Programmatic Parsing of ps
drsalists at gmail.com
Fri Feb 11 02:06:24 CET 2011
FWIW, Linux' /proc is very different from pretty much all other *ix's.
I like Linux' design better, but it might be good to put the Linux
/proc assumption in one place, in case you need to port to another *ix
On Thu, Feb 10, 2011 at 4:26 PM, bsergean <bsergean at gmail.com> wrote:
> If you're on Linux you should
> * Have a look at the /proc/ filesystem, there's probably what you want
> Here's a small script that print all the pid/cmd from the process ran
> with your user.
> import os
> import re
> import stat
> from os.path import join
> for pid in (pid for pid in os.listdir('/proc') if re.match('\d',
> cmdline_fn = join('/proc', pid, 'cmdline')
> cmdline = open(cmdline_fn).read()
> uid = os.stat(cmdline_fn)[stat.ST_UID]
> if os.getuid() == uid:
> print pid, cmdline
> For a more cross-platform solution there's a module that does that (I
> forgot it's name but with some googling you might find it)
> On Feb 9, 1:34 pm, Dan Stromberg <drsali... at gmail.com> wrote:
>> On Wed, Feb 9, 2011 at 11:15 AM, Emile van Sebille <em... at fenx.com> wrote:
>> > On 2/9/2011 10:58 AM octopusgrabbus said...

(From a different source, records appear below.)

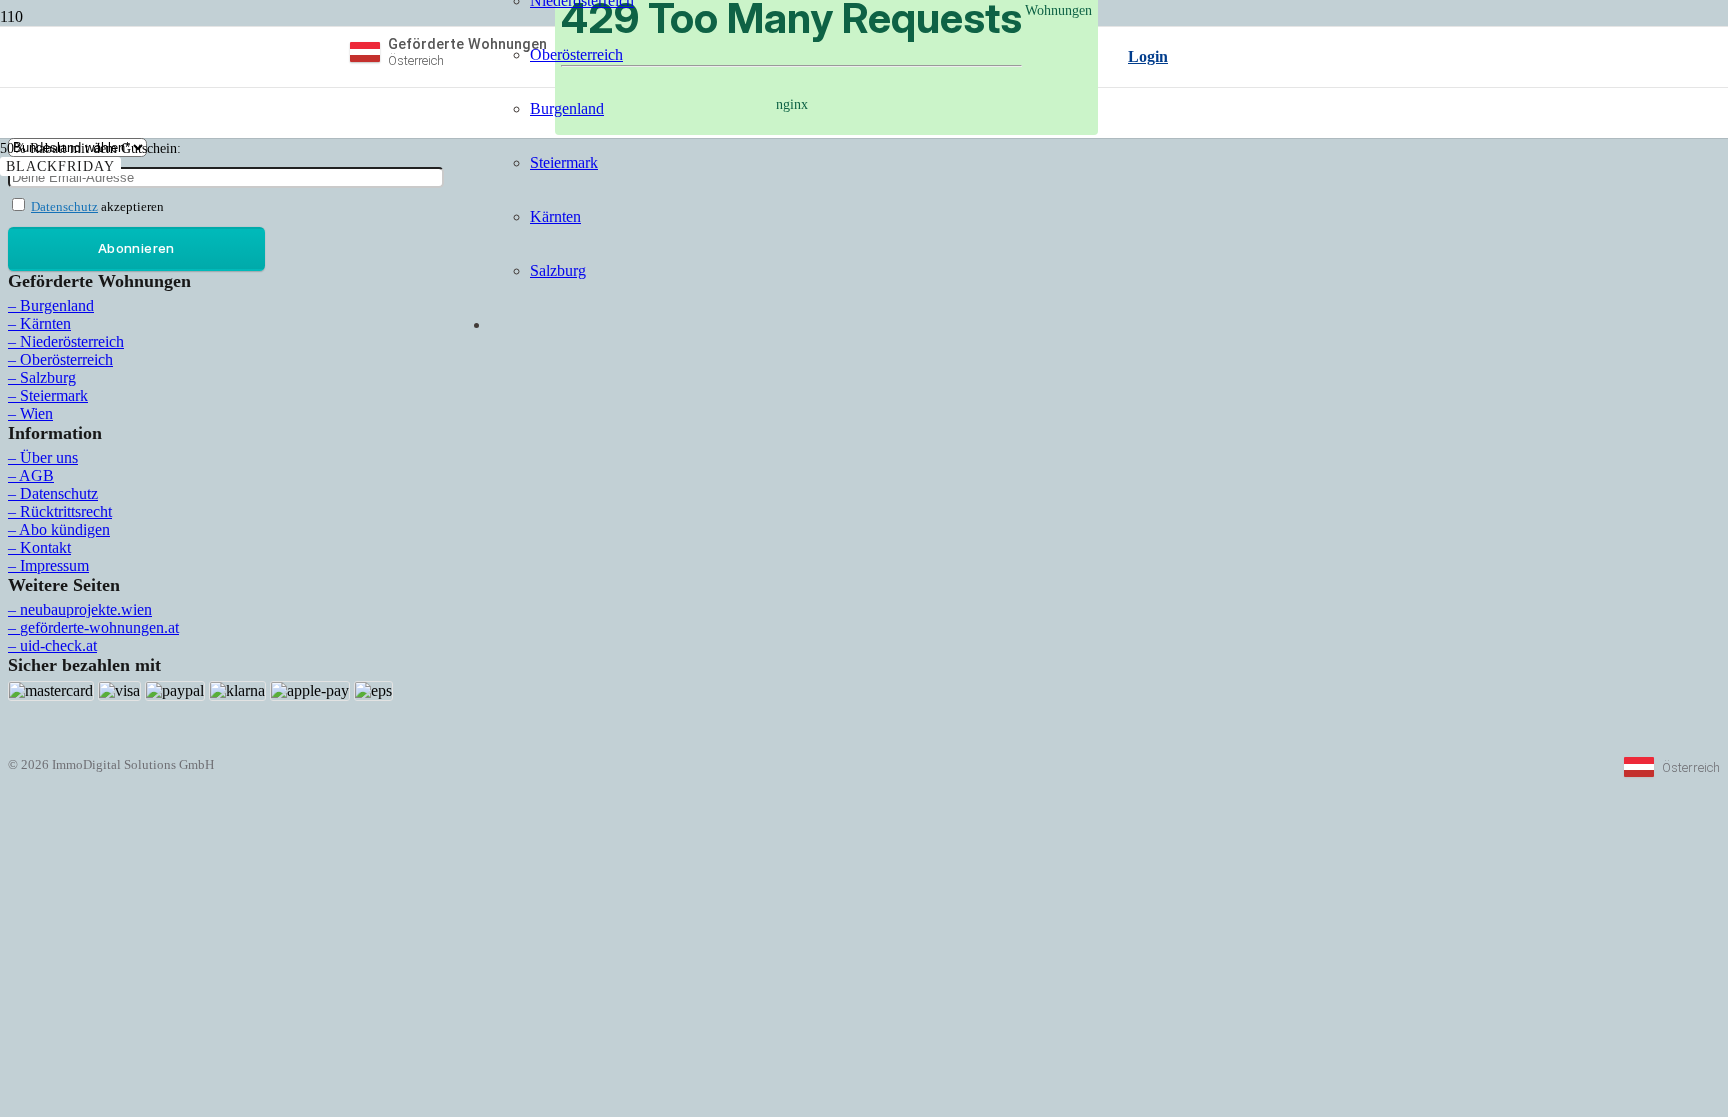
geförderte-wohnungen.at (99, 627)
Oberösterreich (66, 359)
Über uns (49, 457)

>> >> I have Python 2.6.6. I would like to get this output
>> >> ps -ef | grep 'fglgo csm'
>> >> into a list. What is the best way to do that? I've been reading the
>> >> documentation, and am lost.
>> >> Thank you.
>> >> cmn
>> > commands.getoutput
>> > Emile
>> Also, consider using "ps -eo pid,comm" (or similar) instead of ps -ef
>> - it should be easier to parse that way.